Analis UNDP: 85,7 Persen Perempuan Jurnalis Jadi Korban Kekerasan Berbasis Digital

2 weeks ago 17

PROGRAM Pembangunan Perserikatan Bangsa-Bangsa atau United Nations Development Programme (UNDP) Indonesia menyoroti tingkat kekerasan berbasis gender online yang dialami perempuan di Indonesia. Syamsul Tarigan, Gender Equality and Social Inclusion Analyst UNDP, mengatakan pertumbuhan digital di Indonesia yang masif diiringi peningkatan kekerasan berbasis digital yang makin marak pula.
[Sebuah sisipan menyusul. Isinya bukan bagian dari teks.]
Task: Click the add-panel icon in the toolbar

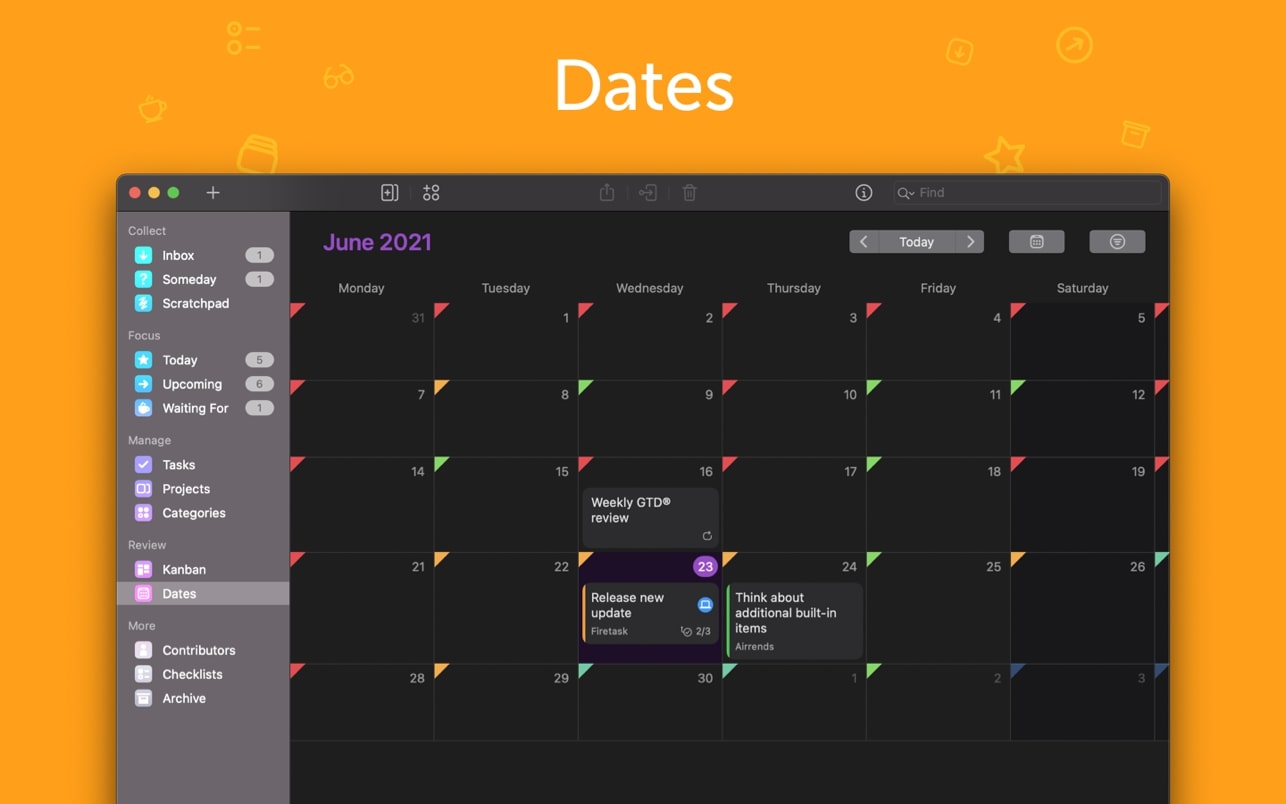Action: (x=390, y=193)
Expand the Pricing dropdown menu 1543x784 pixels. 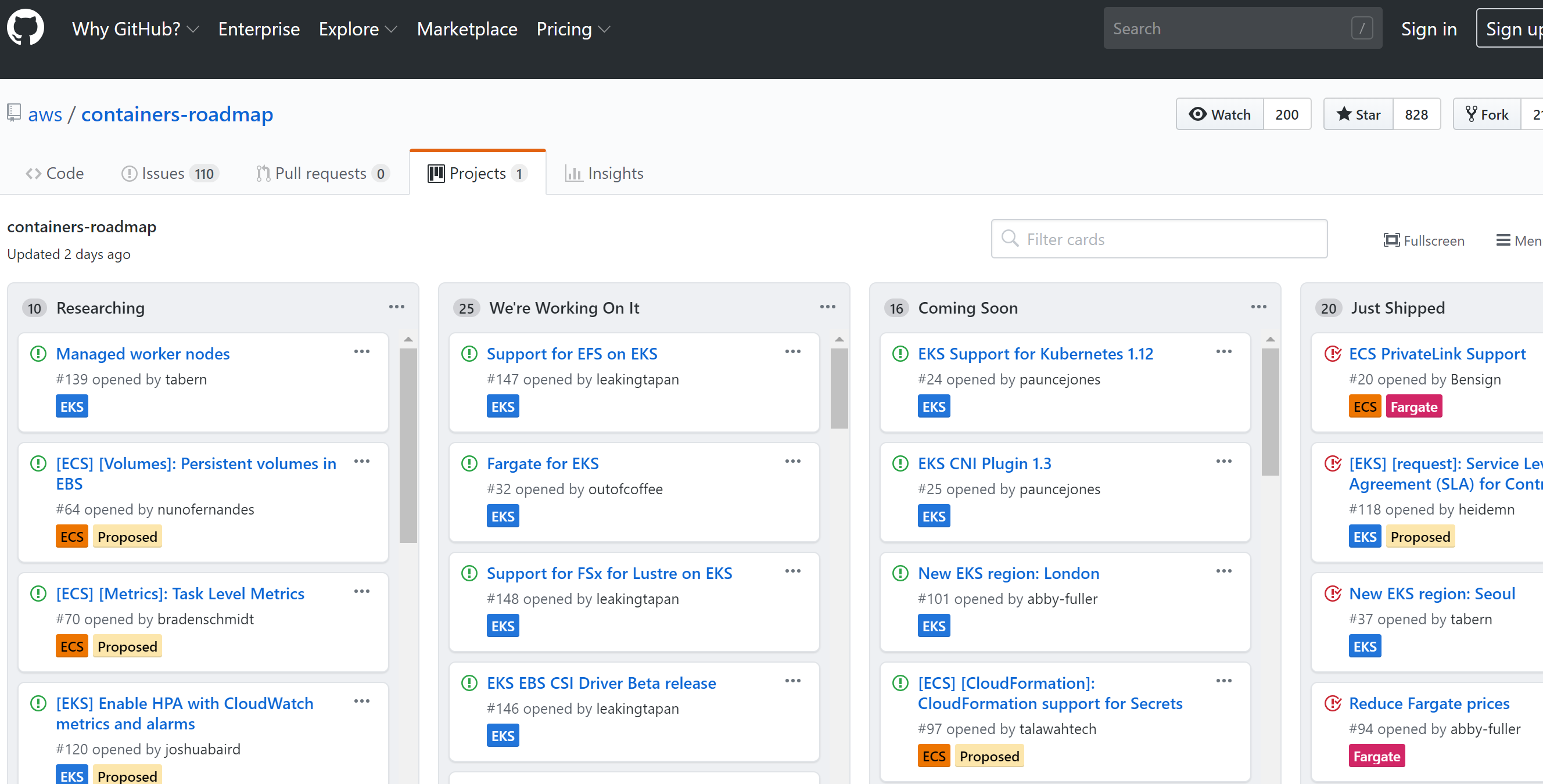click(573, 29)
Scroll ke bawah untuk melanjutkan membaca

Syamsul menuturkan, sepanjang tahun ini saja, kasus kekerasan berbasis digital terhadap perempuan di Indonesia mencapai 330 ribu kasus. "Ada peningkatan sekitar 14 persen dari tahun sebelumnya," ujarnya dalam acara "16 Hari Anti Kekerasan terhadap Perempuan" di kantor PBB Indonesia, Jakarta, pada Kamis, 20 November 2025.

Syamsul menjelaskan, kekerasan berbasis digital terus bermunculan dengan berbagai bentuk. Dari gangguan siber, stalking (penguntitan), image based abuse (penyalahgunaan gambar atau foto), hingga penggunaan foto bukan untuk konten pornografi tanpa izin yang kerap diedit menggunakan deepfake atau AI generated.

Deepfake dan AI generated merupakan perangkat kecerdasan buatan yang digunakan untuk menganalisis data serta memanipulasi gambar, suara, dan video orang secara presisi tinggi. Secara global, Syamsul menyebutkan produksi konten deepfake dan AI generated meningkat pesat dari tahun ke tahun.

Pada 2023, misalnya, produksi konten deepfake hanya sekitar 15 ribu file. Namun tahun ini angkanya diprediksi mencapai 8 juta. Di Indonesia, peningkatan produksi konten deepfake mencapai 55 persen dalam lima tahun. "Meningkat hampir dua kali lipat setiap tahun," tutur Syamsul.

Ia menuturkan sasaran kekerasan lewat konten-konten rekayasa itu mayoritas adalah perempuan dengan rentang usia 15-24 tahun. Kemudian, dari sisi profesi, Syamsul menemukan bahwa perempuan jurnalis menjadi profesi yang paling terkena dampak. "Sebanyak 85,7 persen jurnalis perempuan jurnalis pernah mengalami satu dari sekian bentuk kekerasan," ucapnya.

Syamsul pun mengingatkan bahwa angka ini tidak boleh dianggap sepele. Meski kekerasan itu dilakukan di dunia maya, tapi kekerasan tersebut tetap meninggalkan trauma yang nyata.

"Ia menyebabkan trauma psikologis, kerusakan reputasi, kerugian finansial, yang bahkan banyak sekali escalates to offline violence yang nyata, kekerasan di dalam dunia nyata."